Clearly recognizing that our God is sovereign then we must acknowledge that no government can exist apart from His sovereign consent. We also must acknowledge that the best of governments and the worst of governments each pale in comparison to the perfect rule of our Lord of lords and our King of kings. God can and does use both good and evil to prove His own good purposes and ends. As such, part of our submitting to His sovereign rule in our lives is also submitting to how He sovereignly chooses to establish and even dis-establish rulers.
Paul instructs us that as an act of obedience to God we are to live in subjection to governing authorities, and in the verses that follow he will develop this further. And as we walk through them we will also consider some of the challenges.
But let’s consider the alternative—anarchy. Anarchy is a condition in which everyone does what is right in his own eyes, a condition where there is no authoritative leadership or a positive response to any kind or rule among the people. In the period following the patriarchal leaders, following the people living under the strong hand of Pharaohs, following the people living under the guidance of Moses and then Joshua, and before the time of the kings the people were left with but God as the One they committed to follow.

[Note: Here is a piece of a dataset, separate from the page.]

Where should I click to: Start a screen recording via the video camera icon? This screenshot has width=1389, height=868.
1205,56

At the end of his life Joshua challenged the people with following God after his death and their need to do it fully. The people swore that they would do this, and do so with all of their hearts. But once those who were the leaders in the land with Joshua died, the people quickly turned away from God, and God dealt with their rebellion. The book of Judges is a record of this cycle of rebellion and periodic and partial restoration. The people saw no one as their leader and that’s how they lived. “In those days there was no king in Israel; everyone did what was right in his own eyes.” (Judges 21:25, NASB95)

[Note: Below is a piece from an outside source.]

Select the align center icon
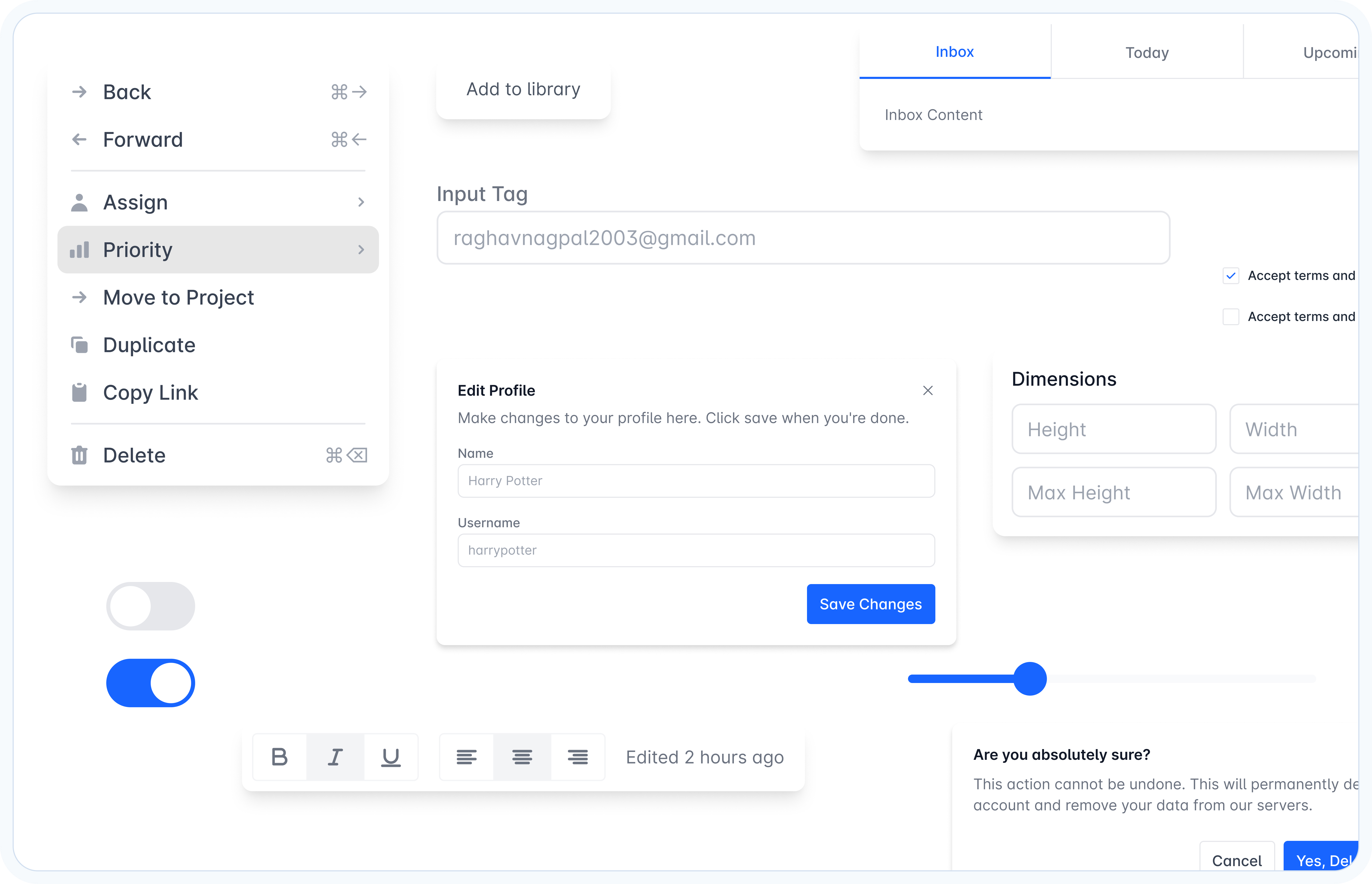This screenshot has height=884, width=1372. coord(522,757)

Man left to his own ends is self-centered. Government, as we will consider further, brings structure and rules for how we interact. This also includes the power to enforce those rules for the benefit of those who obey, to punish those who rebel, and it demands our submission. But more than that our Sovereign God commands that we live in submission to Him and to those He establishes.

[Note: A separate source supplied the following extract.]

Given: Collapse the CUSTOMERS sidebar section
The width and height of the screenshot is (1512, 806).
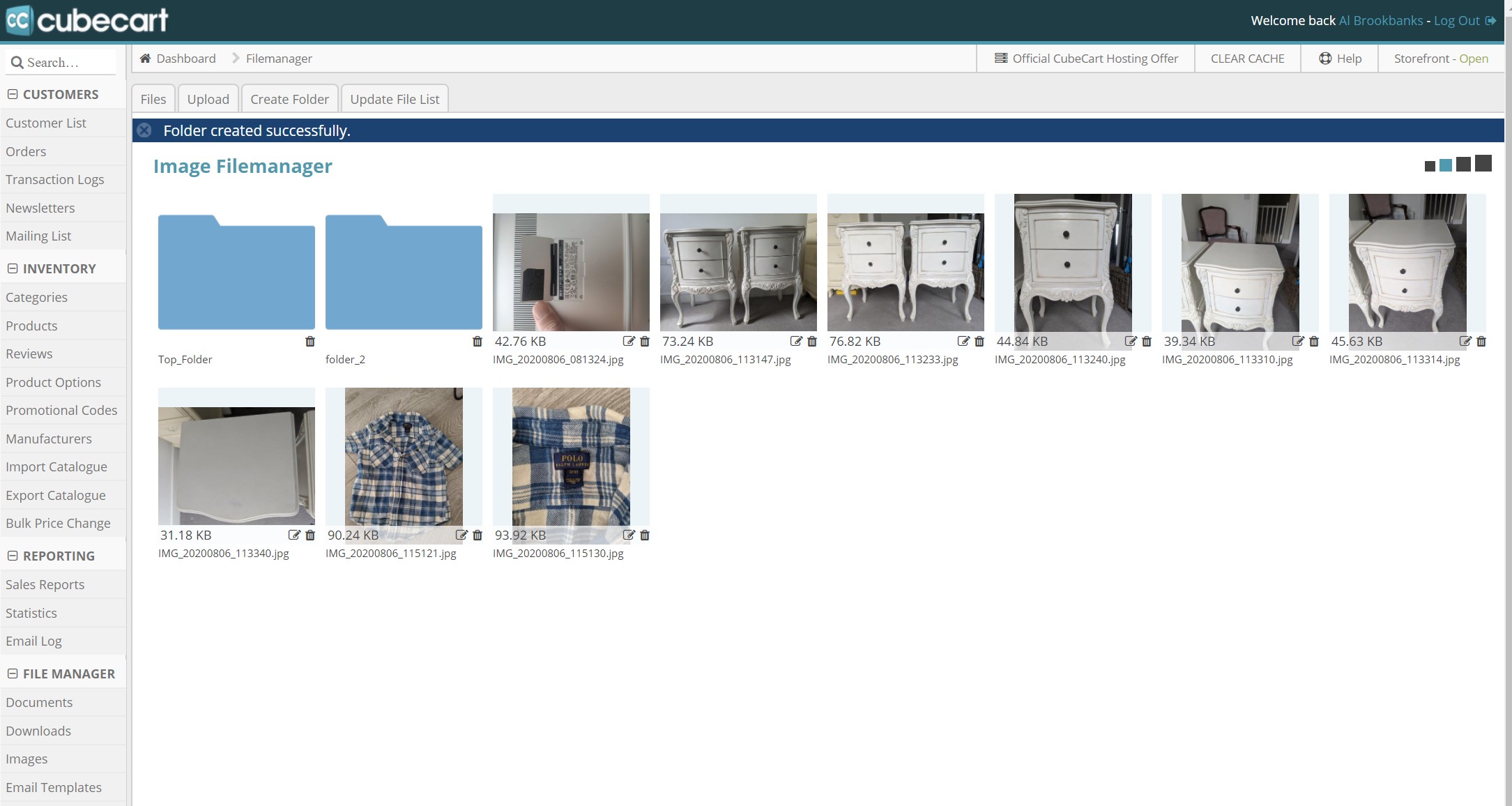Looking at the screenshot, I should tap(11, 93).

As I type this last sentence House Speaker John Boehner is introducing the President of the United States for his annual State of the Union address. This will be a difficult speech for many who strongly disagree with many of the policies furthered or even enacted under his leadership. It also will be a time of challenge as we consider how to walk rightly as followers of Christ in a nation whose rules resemble less and less those which are consistent with the word of God.
I am thankful that none of this has caught God by surprise, that I can still cry out to Him and depend of Him, and that He still has me living in a place where my respectful voice has a place in the fabric of this land knowing that there may even be a time in the future when my subjection to the power of government may even come face to face with my submission to God. At that time I pray that I will stand strong for God and be strengthened for the response of others.